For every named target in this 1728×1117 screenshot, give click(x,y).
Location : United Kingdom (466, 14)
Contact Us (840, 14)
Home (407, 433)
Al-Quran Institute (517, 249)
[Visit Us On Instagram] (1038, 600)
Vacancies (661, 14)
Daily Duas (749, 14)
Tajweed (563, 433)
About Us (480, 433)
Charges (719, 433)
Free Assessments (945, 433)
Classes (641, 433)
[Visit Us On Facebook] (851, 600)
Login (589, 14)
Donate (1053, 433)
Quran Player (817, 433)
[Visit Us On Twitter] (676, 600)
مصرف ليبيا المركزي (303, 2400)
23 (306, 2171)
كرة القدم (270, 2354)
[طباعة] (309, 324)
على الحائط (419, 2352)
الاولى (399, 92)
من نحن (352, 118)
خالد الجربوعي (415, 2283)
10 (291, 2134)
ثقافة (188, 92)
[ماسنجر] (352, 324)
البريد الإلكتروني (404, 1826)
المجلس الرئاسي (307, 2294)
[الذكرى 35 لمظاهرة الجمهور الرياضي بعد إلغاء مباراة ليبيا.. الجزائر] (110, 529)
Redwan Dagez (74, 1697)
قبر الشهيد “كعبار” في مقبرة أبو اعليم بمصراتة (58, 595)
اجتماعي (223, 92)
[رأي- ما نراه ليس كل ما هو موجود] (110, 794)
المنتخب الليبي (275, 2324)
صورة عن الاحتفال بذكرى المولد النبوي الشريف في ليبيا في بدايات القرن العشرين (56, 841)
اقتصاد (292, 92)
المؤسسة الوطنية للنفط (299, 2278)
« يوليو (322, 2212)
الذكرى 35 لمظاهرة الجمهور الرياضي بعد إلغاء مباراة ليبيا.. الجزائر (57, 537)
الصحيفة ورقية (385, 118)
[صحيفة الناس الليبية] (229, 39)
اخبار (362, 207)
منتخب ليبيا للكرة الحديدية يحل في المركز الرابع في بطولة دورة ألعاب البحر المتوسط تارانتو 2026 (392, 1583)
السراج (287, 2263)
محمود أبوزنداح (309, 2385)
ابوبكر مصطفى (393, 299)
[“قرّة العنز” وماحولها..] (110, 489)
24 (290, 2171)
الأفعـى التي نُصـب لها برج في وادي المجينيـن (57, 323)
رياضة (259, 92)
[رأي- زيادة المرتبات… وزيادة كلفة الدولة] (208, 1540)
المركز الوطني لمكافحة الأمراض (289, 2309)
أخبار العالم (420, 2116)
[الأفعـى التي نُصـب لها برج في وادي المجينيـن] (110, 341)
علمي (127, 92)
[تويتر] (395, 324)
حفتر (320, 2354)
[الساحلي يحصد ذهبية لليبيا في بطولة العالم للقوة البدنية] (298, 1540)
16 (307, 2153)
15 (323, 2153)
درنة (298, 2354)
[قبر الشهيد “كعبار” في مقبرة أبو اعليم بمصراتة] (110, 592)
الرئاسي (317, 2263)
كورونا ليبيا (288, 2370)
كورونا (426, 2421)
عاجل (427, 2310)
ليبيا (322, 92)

Task description:
Output each record precisely as written.

Answer space:
For every named target in this 1728×1117 screenshot, give click(x,y).
Location : United Kingdom (466, 14)
Contact Us (840, 14)
Home (407, 433)
Al-Quran Institute (517, 249)
[Visit Us On Instagram] (1038, 600)
Vacancies (661, 14)
Daily Duas (749, 14)
Tajweed (563, 433)
About Us (480, 433)
Charges (719, 433)
Free Assessments (945, 433)
Classes (641, 433)
[Visit Us On Facebook] (851, 600)
Login (589, 14)
Donate (1053, 433)
Quran Player (817, 433)
[Visit Us On Twitter] (676, 600)
مصرف ليبيا المركزي (303, 2400)
23 (306, 2171)
كرة القدم (270, 2354)
[طباعة] (309, 324)
على الحائط (419, 2352)
الاولى (399, 92)
من نحن (352, 118)
خالد الجربوعي (415, 2283)
10 (291, 2134)
ثقافة (188, 92)
[ماسنجر] (352, 324)
البريد الإلكتروني (404, 1826)
المجلس الرئاسي (307, 2294)
[الذكرى 35 لمظاهرة الجمهور الرياضي بعد إلغاء مباراة ليبيا.. الجزائر] (110, 529)
Redwan Dagez (74, 1697)
قبر الشهيد “كعبار” في مقبرة أبو اعليم بمصراتة (58, 595)
اجتماعي (223, 92)
[رأي- ما نراه ليس كل ما هو موجود] (110, 794)
المنتخب الليبي (275, 2324)
صورة عن الاحتفال بذكرى المولد النبوي الشريف في ليبيا في بدايات القرن العشرين (56, 841)
اقتصاد (292, 92)
المؤسسة الوطنية للنفط (299, 2278)
« يوليو (322, 2212)
الذكرى 35 لمظاهرة الجمهور الرياضي بعد إلغاء مباراة ليبيا.. الجزائر (57, 537)
الصحيفة ورقية (385, 118)
[صحيفة الناس الليبية] (229, 39)
اخبار (362, 207)
منتخب ليبيا للكرة الحديدية يحل في المركز الرابع في بطولة دورة ألعاب البحر المتوسط تارانتو 2026 (392, 1583)
السراج (287, 2263)
محمود أبوزنداح (309, 2385)
ابوبكر مصطفى (393, 299)
[“قرّة العنز” وماحولها..] (110, 489)
24 (290, 2171)
الأفعـى التي نُصـب لها برج في وادي المجينيـن (57, 323)
رياضة (259, 92)
[رأي- زيادة المرتبات… وزيادة كلفة الدولة] (208, 1540)
المركز الوطني لمكافحة الأمراض (289, 2309)
أخبار العالم (420, 2116)
[الأفعـى التي نُصـب لها برج في وادي المجينيـن] (110, 341)
علمي (127, 92)
[تويتر] (395, 324)
حفتر (320, 2354)
[الساحلي يحصد ذهبية لليبيا في بطولة العالم للقوة البدنية] (298, 1540)
16 (307, 2153)
15 (323, 2153)
درنة (298, 2354)
[قبر الشهيد “كعبار” في مقبرة أبو اعليم بمصراتة] (110, 592)
الرئاسي (317, 2263)
كورونا ليبيا (288, 2370)
كورونا (426, 2421)
عاجل (427, 2310)
ليبيا (322, 92)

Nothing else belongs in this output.